So NATO expansion is an affront only to the kind of Russia that the West would find unacceptable in any case. But, even if America has not sought to encircle or strangle Russia, should it not have been more sensitive to Russia's wounded pride? Might Russia have evolved more democratically if Washington had been more deferential?My, look how accommodating the United States has been! It certainly is strange that Russia would be upset with the US, considering that the US is only trying to install a missile defense shield in one of their close neighbors, weakening their security. And when the US is trying to expand mutual defense treaties to small, antagonistic nations on Russia’s border, that’s just what friends do, right? I’m sure that the US wouldn’t have any problem with Russia attempting to expand its sphere of influence into the Western Hemisphere.
Maybe so, but there's not much evidence to support such a theory. The West spent a good part of the past 17 years worrying about Russia's dignity -- expanding the Group of Seven industrial nations to the G-8, for example -- and it's not clear such therapy had any effect.

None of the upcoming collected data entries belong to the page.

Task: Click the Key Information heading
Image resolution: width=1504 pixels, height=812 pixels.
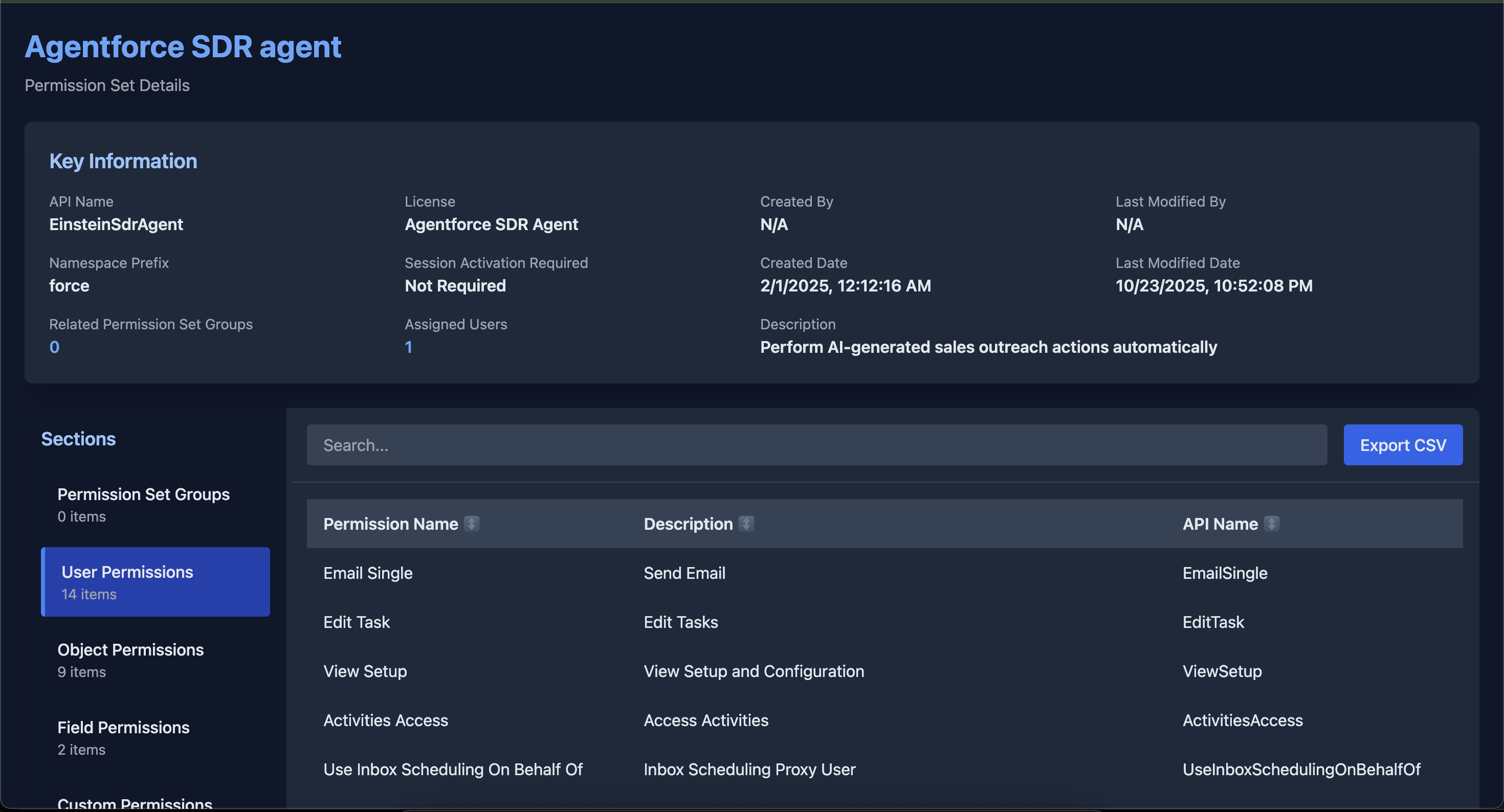Action: tap(123, 161)
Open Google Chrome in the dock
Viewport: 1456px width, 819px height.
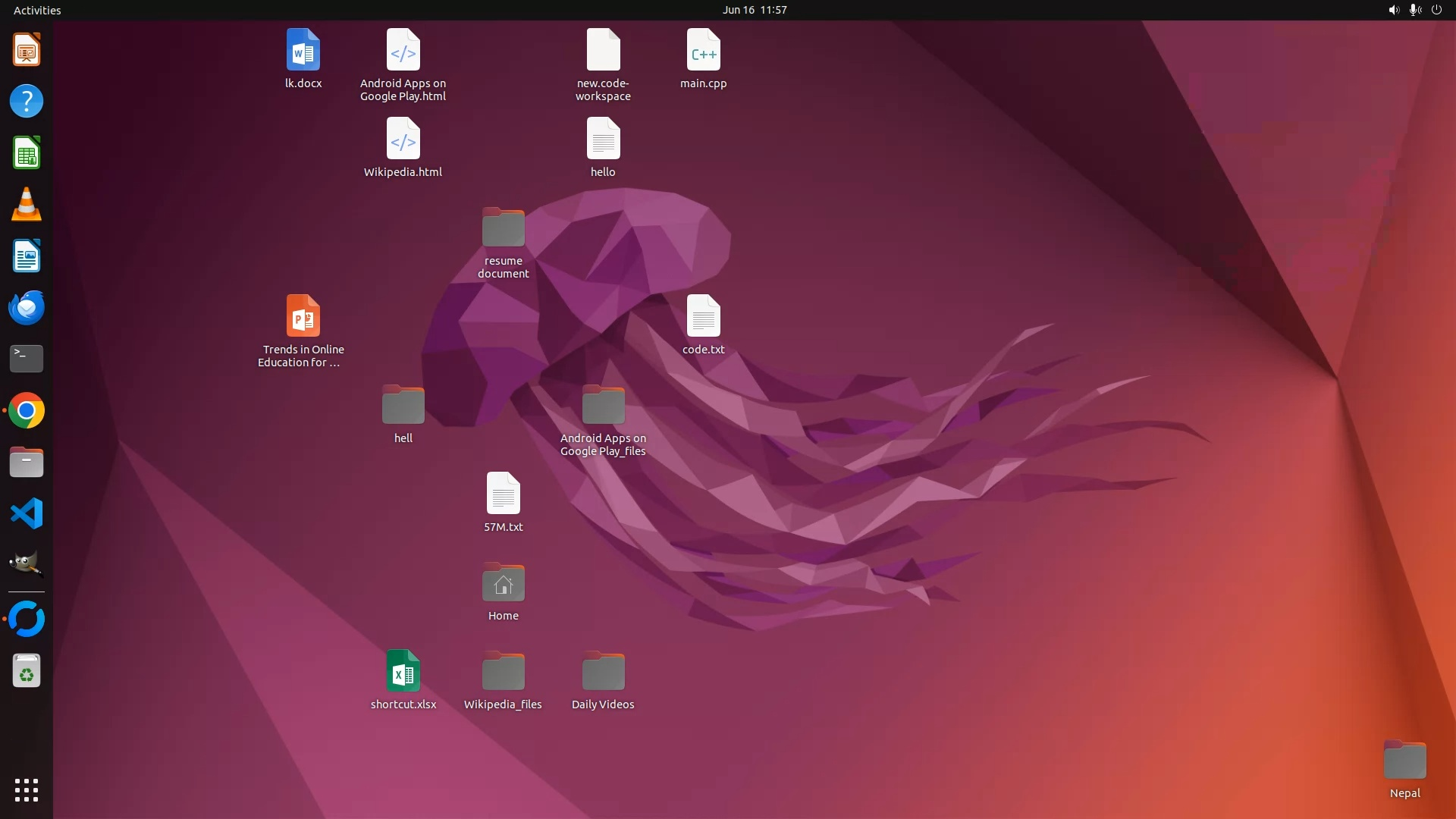tap(27, 411)
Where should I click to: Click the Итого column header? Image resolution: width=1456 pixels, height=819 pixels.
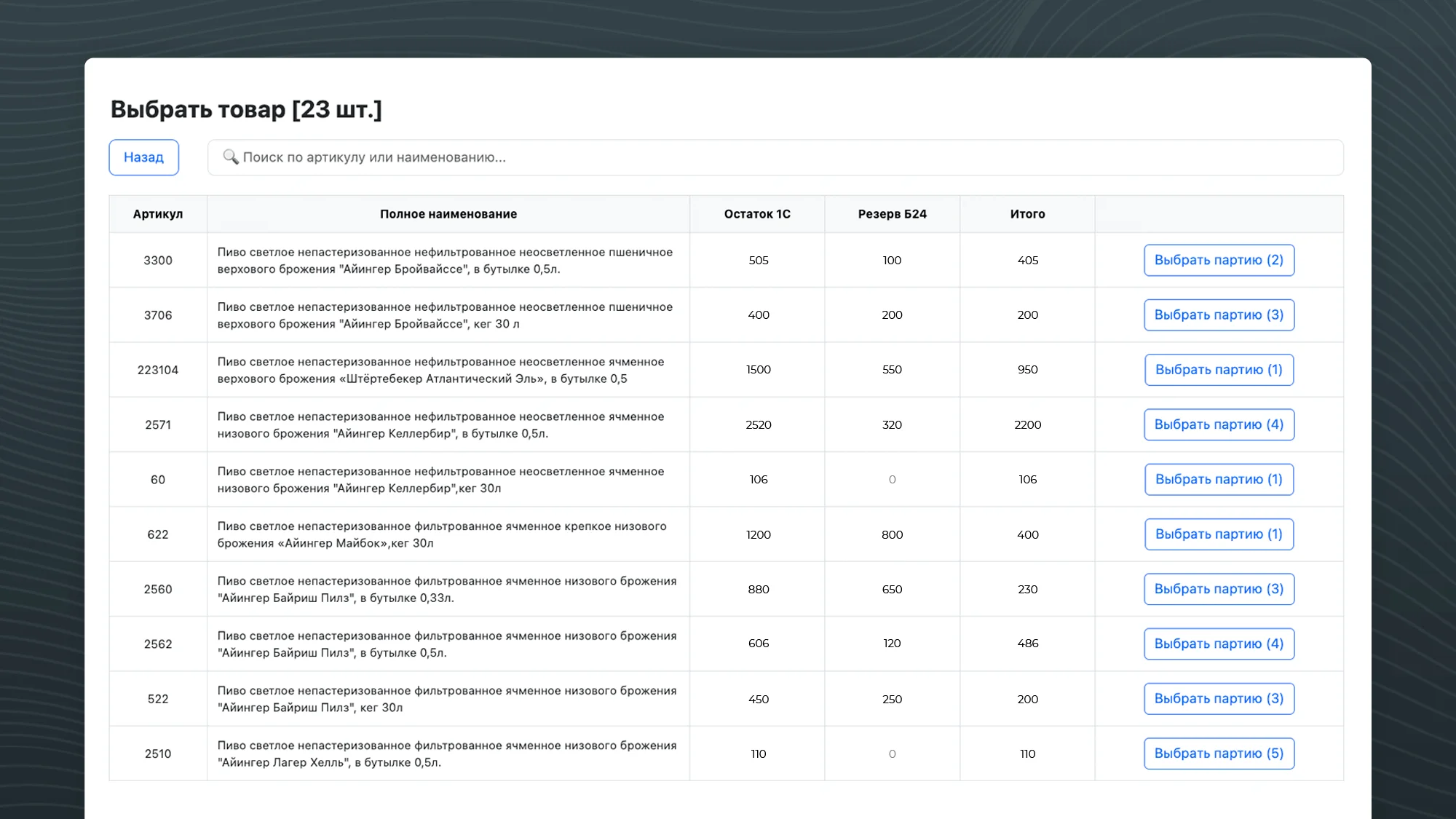[1027, 214]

I love reading articles about G8 meetings, because in almost every single one, you inevitably get to the line, “the world’s seven largest economies, and Russia.” Hiatt’s condescending and ignorant take should be shocking, but is sadly par for the course. Russia is an autocratic state riding high on oil prices. They are acting in their self interest which – shockingly enough – is not the same as the United States. For Hiatt to imply that the United States has been overly accommodating of Russian fears and ambitions displays either a fairly shocking ignorance, or a willingness to engage in grotesque distortions to support a neocon worldview where the United State’s self interest is redefined as the world’s interest.